Problem statement
Print the lines of the records below again without any change, starting with the line that contains "will (x=386, y=181)." up to and including the line that contains "Action: (127, 40)".

(Item-finding records)
▬▬▬▬▬▬▬▬▬▬

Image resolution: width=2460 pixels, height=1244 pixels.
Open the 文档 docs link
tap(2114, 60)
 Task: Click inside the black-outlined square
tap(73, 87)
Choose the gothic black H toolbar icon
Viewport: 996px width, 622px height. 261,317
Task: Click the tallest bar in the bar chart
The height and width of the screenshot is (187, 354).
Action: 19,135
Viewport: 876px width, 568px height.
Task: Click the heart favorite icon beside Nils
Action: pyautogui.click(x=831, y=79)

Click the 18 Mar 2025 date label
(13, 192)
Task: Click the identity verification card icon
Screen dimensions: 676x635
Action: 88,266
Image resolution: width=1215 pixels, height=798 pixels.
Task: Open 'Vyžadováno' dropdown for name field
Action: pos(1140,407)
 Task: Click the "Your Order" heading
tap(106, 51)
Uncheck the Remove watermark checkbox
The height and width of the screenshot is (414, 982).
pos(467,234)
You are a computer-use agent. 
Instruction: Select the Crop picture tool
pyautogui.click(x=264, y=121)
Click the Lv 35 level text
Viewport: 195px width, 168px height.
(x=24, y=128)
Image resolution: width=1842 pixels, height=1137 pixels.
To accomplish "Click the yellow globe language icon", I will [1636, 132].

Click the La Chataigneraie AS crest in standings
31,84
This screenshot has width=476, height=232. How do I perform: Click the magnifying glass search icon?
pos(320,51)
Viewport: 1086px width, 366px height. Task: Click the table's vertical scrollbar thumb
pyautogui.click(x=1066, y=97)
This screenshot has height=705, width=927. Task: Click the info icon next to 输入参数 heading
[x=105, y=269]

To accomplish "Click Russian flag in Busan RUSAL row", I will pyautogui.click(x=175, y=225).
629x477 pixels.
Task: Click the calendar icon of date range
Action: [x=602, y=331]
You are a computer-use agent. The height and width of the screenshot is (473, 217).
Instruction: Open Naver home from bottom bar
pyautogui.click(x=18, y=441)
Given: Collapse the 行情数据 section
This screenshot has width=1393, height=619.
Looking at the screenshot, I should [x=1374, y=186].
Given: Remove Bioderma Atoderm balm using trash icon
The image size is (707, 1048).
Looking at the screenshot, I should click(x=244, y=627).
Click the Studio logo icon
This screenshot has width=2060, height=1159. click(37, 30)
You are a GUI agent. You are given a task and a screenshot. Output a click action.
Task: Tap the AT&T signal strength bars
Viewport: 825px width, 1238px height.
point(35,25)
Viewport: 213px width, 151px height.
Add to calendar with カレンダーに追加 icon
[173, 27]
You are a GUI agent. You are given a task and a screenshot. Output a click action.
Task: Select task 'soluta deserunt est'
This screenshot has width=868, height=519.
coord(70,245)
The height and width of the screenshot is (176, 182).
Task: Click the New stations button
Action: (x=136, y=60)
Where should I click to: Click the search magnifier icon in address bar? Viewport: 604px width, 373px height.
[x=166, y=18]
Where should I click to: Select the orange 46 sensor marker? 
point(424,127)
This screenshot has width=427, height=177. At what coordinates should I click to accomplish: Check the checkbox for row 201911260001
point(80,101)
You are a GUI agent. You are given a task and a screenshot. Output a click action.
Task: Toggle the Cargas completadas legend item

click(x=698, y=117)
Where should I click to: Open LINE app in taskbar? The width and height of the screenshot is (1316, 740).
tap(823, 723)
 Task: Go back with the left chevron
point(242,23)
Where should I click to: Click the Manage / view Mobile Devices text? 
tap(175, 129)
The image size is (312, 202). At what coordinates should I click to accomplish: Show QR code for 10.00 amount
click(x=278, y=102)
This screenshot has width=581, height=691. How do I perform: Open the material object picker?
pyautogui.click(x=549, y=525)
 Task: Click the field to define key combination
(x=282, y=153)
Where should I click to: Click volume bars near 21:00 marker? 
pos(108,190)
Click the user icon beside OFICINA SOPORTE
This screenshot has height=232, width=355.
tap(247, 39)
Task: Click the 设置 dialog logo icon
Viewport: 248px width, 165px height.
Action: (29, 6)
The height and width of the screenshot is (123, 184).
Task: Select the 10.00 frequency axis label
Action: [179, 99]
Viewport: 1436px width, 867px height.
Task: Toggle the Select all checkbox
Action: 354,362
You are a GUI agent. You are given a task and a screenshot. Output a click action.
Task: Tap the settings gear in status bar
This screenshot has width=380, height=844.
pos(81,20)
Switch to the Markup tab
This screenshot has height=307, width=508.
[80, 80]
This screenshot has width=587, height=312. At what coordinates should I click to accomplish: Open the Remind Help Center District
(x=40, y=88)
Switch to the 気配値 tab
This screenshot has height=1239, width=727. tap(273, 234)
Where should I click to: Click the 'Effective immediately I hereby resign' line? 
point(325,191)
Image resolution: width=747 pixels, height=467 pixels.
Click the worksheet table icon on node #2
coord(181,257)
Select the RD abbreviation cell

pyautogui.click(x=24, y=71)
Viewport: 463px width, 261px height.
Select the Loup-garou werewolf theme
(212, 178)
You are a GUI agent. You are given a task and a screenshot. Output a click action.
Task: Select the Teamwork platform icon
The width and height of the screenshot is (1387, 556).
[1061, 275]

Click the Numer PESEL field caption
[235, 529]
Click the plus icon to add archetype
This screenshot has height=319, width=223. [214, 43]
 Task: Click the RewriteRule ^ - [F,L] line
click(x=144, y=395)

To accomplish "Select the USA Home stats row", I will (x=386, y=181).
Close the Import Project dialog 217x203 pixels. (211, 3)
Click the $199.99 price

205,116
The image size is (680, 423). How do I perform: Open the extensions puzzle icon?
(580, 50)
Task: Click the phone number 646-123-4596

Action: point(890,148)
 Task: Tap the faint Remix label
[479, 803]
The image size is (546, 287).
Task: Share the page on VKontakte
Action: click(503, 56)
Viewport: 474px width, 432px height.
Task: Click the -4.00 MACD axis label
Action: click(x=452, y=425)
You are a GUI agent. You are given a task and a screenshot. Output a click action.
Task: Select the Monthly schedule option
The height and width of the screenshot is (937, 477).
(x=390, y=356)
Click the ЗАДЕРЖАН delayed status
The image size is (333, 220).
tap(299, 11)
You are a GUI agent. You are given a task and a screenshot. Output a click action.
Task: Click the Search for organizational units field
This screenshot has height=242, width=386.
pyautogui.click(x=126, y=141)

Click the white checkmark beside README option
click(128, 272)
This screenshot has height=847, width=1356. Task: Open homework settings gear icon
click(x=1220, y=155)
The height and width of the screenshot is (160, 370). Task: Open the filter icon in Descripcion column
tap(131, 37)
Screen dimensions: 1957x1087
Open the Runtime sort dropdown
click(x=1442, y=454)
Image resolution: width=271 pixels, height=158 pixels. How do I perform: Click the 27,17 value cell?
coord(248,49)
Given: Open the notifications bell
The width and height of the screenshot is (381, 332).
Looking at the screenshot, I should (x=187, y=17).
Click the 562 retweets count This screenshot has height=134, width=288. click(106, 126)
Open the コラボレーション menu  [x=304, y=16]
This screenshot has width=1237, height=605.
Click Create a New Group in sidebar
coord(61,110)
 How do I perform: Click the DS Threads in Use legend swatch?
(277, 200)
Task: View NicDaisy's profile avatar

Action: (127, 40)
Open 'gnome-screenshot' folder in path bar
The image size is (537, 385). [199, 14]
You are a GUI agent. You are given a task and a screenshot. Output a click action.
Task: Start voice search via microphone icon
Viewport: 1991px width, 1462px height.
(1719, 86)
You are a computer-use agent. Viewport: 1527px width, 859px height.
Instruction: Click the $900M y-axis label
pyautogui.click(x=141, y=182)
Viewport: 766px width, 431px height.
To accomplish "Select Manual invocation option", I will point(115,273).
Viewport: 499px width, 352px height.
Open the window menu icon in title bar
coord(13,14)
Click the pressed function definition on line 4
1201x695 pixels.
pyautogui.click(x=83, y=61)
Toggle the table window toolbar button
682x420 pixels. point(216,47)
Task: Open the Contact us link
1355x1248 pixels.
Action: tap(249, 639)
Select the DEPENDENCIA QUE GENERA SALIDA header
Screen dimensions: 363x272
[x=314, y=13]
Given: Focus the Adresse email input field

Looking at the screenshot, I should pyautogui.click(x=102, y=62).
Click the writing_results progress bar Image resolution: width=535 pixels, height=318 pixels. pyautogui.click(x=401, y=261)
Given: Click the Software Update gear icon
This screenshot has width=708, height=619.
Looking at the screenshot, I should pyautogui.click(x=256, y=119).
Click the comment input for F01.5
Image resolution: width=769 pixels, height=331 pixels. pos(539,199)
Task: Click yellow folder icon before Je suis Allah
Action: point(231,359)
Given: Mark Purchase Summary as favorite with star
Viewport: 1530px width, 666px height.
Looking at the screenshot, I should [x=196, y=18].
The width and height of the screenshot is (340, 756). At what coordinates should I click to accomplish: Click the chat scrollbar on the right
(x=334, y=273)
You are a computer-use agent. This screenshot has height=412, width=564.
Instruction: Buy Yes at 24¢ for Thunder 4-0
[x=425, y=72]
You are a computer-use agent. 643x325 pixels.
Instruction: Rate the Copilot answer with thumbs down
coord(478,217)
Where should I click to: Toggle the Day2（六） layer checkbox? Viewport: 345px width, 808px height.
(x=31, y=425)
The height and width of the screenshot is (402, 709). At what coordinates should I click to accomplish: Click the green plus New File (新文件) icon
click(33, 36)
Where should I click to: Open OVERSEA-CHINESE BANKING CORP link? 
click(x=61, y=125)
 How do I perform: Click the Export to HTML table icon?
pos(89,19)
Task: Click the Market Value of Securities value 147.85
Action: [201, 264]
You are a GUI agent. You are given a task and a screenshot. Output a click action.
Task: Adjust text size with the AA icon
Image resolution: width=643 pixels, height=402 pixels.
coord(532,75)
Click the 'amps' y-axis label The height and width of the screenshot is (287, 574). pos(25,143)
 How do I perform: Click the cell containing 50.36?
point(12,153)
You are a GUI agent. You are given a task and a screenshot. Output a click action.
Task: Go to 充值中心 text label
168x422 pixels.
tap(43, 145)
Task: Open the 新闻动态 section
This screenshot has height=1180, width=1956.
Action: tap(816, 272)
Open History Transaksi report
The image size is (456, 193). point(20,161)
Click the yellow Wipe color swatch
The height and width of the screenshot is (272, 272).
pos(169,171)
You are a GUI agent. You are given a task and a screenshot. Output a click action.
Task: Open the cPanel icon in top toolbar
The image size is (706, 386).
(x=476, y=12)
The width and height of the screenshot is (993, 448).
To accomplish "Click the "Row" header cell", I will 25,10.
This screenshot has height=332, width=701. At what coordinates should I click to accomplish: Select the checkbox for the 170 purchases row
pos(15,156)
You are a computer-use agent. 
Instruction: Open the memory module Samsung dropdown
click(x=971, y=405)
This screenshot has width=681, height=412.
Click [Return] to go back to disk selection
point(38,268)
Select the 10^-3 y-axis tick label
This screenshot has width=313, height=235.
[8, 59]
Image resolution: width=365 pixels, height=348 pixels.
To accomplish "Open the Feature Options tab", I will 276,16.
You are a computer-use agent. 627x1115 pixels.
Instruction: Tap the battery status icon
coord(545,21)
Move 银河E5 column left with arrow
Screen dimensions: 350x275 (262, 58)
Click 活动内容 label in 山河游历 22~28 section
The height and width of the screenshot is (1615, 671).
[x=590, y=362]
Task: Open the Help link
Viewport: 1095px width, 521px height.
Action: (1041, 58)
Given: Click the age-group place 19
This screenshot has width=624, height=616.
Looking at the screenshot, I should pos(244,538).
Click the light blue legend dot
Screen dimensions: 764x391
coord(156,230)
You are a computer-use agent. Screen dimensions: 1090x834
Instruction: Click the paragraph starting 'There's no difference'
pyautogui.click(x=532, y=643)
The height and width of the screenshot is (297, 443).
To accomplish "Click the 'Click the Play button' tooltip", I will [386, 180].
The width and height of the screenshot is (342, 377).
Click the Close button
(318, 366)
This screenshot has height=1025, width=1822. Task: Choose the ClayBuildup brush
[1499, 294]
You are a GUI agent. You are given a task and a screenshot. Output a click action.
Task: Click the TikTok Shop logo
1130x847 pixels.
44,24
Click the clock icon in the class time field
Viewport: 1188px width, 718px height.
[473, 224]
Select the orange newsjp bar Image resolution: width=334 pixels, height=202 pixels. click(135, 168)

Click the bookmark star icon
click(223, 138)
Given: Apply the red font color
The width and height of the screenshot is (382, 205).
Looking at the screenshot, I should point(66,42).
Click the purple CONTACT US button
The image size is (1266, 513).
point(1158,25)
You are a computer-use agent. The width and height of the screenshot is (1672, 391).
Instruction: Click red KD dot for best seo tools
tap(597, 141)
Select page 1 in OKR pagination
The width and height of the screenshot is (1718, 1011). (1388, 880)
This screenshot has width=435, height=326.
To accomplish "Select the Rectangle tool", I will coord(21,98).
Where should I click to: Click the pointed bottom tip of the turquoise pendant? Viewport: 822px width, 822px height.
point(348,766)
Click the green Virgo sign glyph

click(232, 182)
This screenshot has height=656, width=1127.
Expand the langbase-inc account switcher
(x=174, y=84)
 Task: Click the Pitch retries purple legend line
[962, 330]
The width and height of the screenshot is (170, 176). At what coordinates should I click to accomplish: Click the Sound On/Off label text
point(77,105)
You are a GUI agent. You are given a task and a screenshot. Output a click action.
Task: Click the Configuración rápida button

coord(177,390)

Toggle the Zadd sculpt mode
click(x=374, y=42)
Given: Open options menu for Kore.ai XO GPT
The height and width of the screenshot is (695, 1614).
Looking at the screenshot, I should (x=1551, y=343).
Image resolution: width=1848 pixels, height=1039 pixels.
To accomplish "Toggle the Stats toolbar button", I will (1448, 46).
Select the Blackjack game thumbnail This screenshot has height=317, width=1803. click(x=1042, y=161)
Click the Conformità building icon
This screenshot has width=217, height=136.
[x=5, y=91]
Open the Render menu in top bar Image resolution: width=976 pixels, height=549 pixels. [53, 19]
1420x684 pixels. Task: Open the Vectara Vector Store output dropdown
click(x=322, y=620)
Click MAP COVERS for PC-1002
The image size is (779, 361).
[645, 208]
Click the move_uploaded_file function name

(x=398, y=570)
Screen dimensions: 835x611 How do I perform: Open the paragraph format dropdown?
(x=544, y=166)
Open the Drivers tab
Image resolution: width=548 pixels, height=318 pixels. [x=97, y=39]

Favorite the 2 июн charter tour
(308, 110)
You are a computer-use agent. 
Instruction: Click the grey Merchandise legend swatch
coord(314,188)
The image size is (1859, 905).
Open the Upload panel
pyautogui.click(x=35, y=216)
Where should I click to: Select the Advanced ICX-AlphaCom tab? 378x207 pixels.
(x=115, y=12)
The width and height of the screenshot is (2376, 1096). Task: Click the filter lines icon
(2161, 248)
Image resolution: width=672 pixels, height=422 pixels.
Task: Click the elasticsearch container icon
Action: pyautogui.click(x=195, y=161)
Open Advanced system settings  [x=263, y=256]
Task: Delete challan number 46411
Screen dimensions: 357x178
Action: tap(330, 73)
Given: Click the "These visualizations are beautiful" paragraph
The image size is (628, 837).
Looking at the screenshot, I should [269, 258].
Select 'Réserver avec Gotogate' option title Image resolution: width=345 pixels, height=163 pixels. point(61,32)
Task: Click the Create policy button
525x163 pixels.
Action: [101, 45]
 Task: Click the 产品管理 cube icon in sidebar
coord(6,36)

▬▬▬▬▬▬▬▬▬▬

Output for this exercise
To accomplish "Select the USA Home stats row", I will (x=386, y=181).
Close the Import Project dialog 217x203 pixels. (211, 3)
Click the $199.99 price

205,116
The image size is (680, 423). How do I perform: Open the extensions puzzle icon?
(580, 50)
Task: Click the phone number 646-123-4596

Action: point(890,148)
 Task: Tap the faint Remix label
[479, 803]
The image size is (546, 287).
Task: Share the page on VKontakte
Action: click(503, 56)
Viewport: 474px width, 432px height.
Task: Click the -4.00 MACD axis label
Action: click(x=452, y=425)
You are a GUI agent. You are given a task and a screenshot. Output a click action.
Task: Select the Monthly schedule option
The height and width of the screenshot is (937, 477).
(x=390, y=356)
Click the ЗАДЕРЖАН delayed status
The image size is (333, 220).
tap(299, 11)
You are a GUI agent. You are given a task and a screenshot. Output a click action.
Task: Click the Search for organizational units field
This screenshot has height=242, width=386.
pyautogui.click(x=126, y=141)

Click the white checkmark beside README option
click(128, 272)
This screenshot has height=847, width=1356. Task: Open homework settings gear icon
click(x=1220, y=155)
The height and width of the screenshot is (160, 370). Task: Open the filter icon in Descripcion column
tap(131, 37)
Screen dimensions: 1957x1087
Open the Runtime sort dropdown
click(x=1442, y=454)
Image resolution: width=271 pixels, height=158 pixels. How do I perform: Click the 27,17 value cell?
coord(248,49)
Given: Open the notifications bell
The width and height of the screenshot is (381, 332).
Looking at the screenshot, I should (x=187, y=17).
Click the 562 retweets count This screenshot has height=134, width=288. click(106, 126)
Open the コラボレーション menu  [x=304, y=16]
This screenshot has width=1237, height=605.
Click Create a New Group in sidebar
coord(61,110)
 How do I perform: Click the DS Threads in Use legend swatch?
(277, 200)
Task: View NicDaisy's profile avatar

Action: (127, 40)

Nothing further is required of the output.